In this exercise, print only the lines from the line with "Task: Open the isrealdmw username link" to the last line of the data below, inclusive. Any pictures should be left out.

+ + + +

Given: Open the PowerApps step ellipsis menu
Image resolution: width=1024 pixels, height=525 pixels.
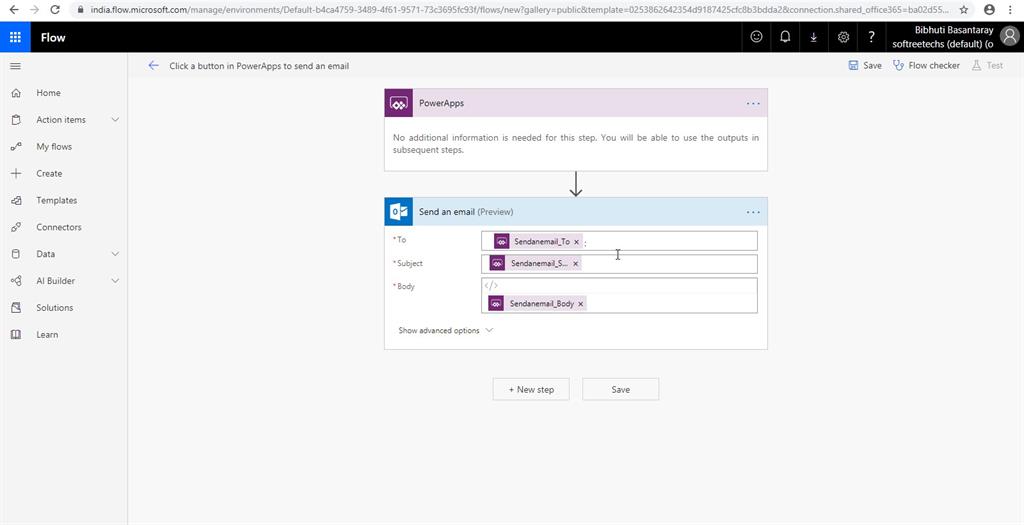Looking at the screenshot, I should [x=753, y=103].
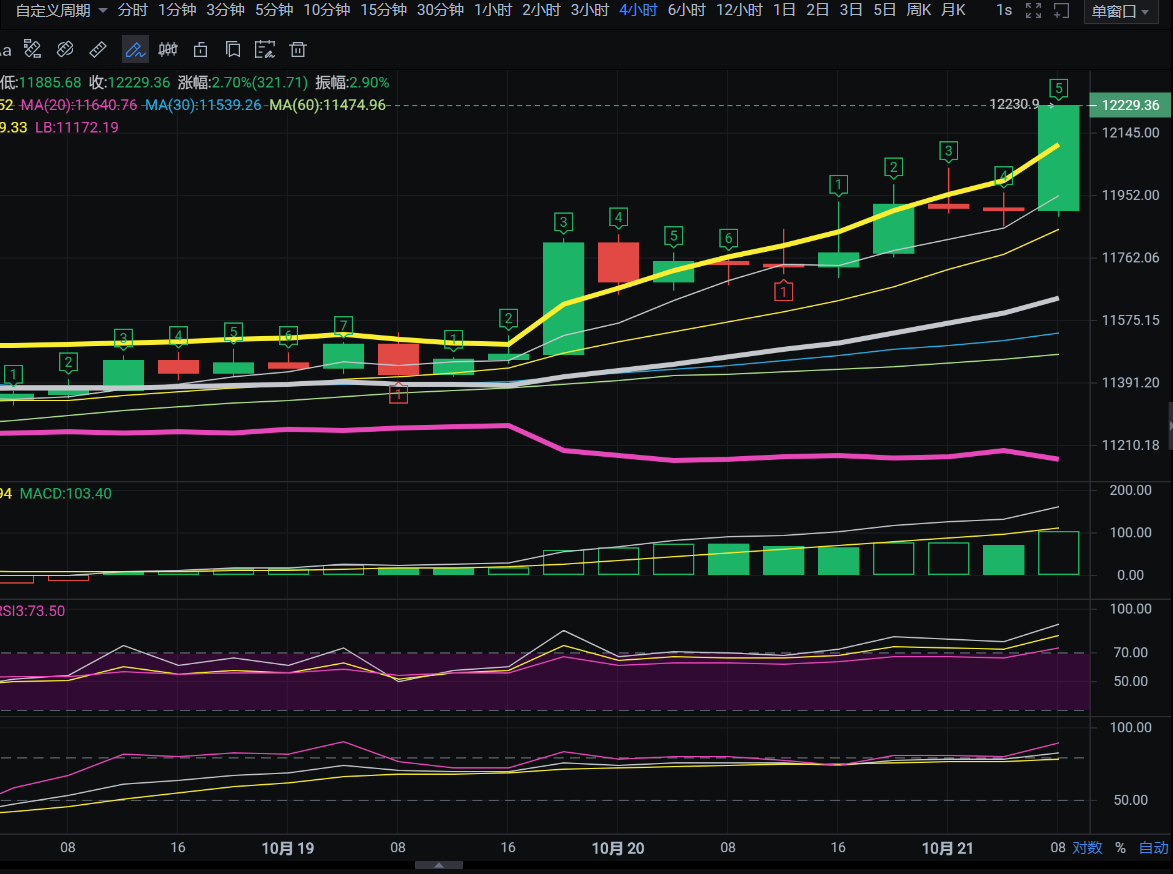
Task: Click the 10月 20 date marker on time axis
Action: click(x=618, y=848)
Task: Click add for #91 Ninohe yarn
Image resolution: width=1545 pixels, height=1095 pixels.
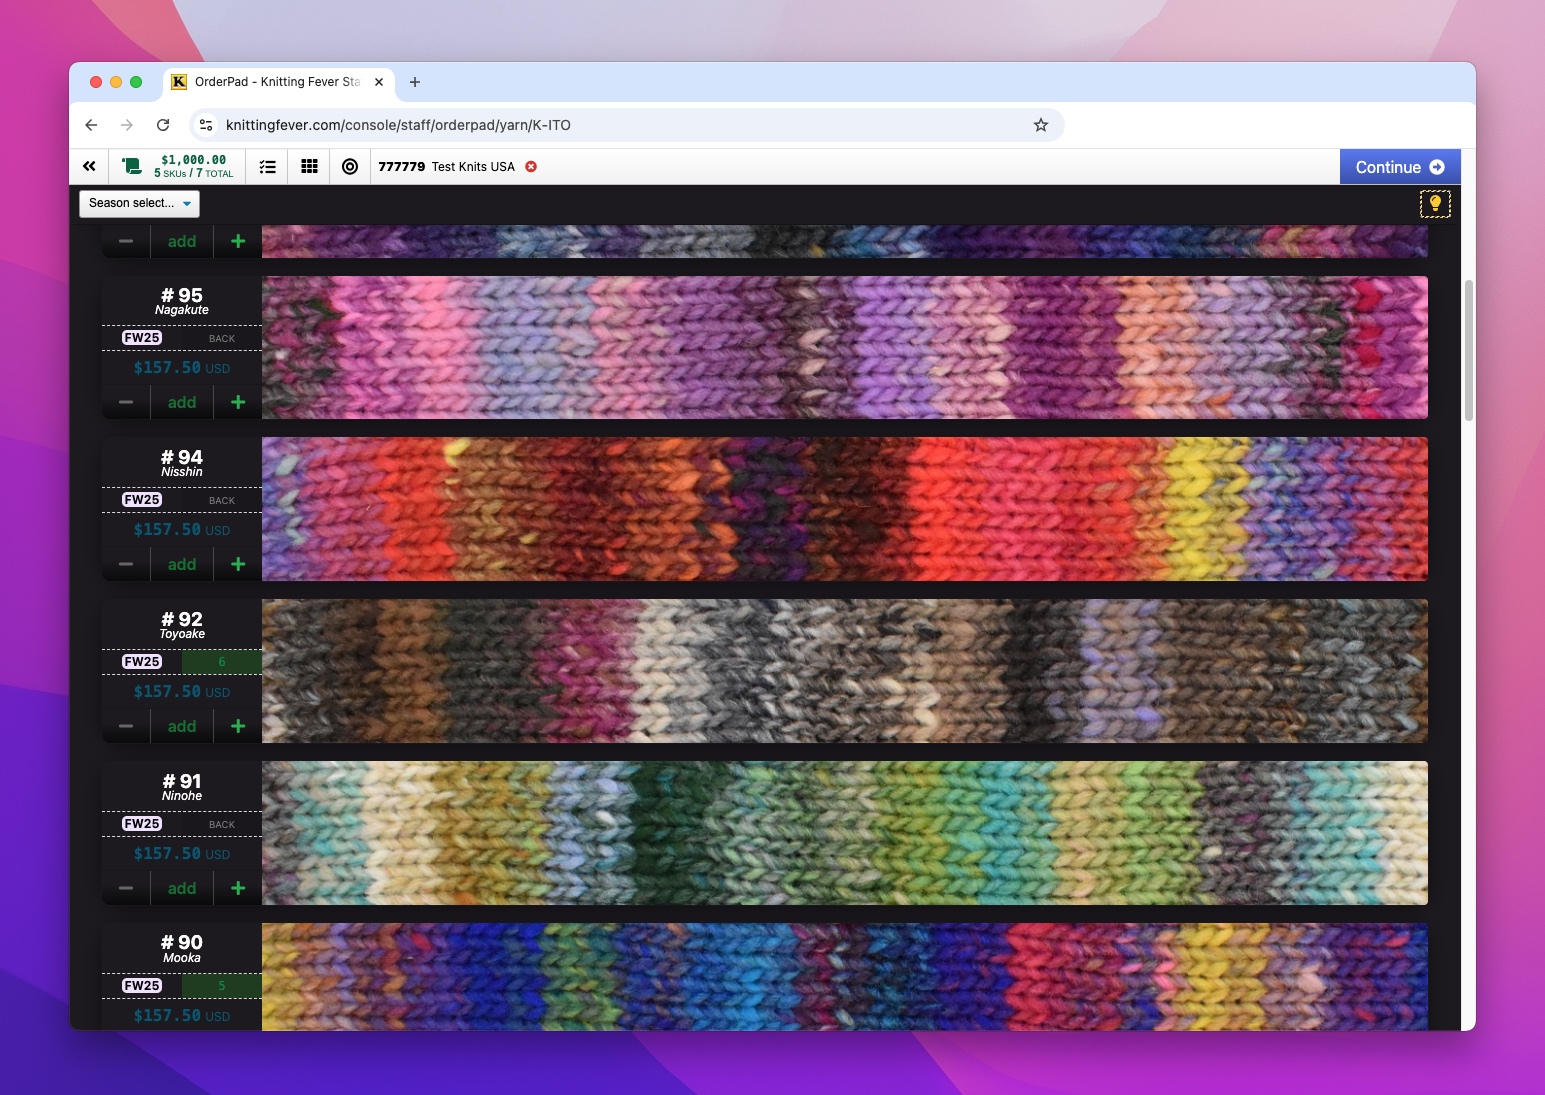Action: (x=182, y=888)
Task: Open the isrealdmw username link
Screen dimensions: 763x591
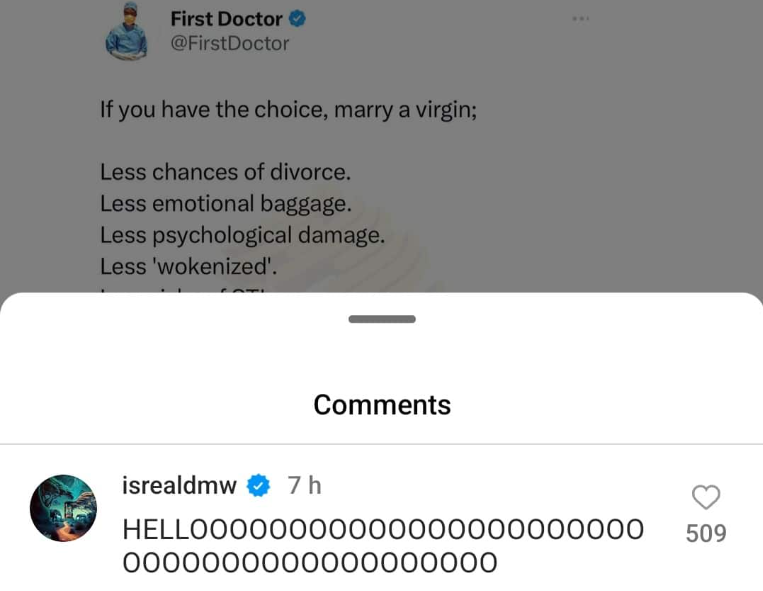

+ + + +

RESPONSE TO THE EXERCISE:
Task: Open the isrealdmw username link
Screen dimensions: 763x591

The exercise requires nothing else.